--- start of DATA EXTRACT ---

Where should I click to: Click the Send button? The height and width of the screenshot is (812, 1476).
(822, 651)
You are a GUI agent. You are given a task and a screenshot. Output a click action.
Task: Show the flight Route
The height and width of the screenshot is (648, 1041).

--- end of DATA EXTRACT ---

#### TASK BRIEF
Render the entries above as a Markdown table with the columns "No." and "Text". Cover only the lines from the one containing "You are a GUI" through the end of the entries, both included, and leave out blank lines.

#### TASK SOLUTION
| No. | Text |
|---|---|
| 1 | You are a GUI agent. You are given a task and a screenshot. Output a click action. |
| 2 | Task: Show the flight Route |
| 3 | The height and width of the screenshot is (648, 1041). |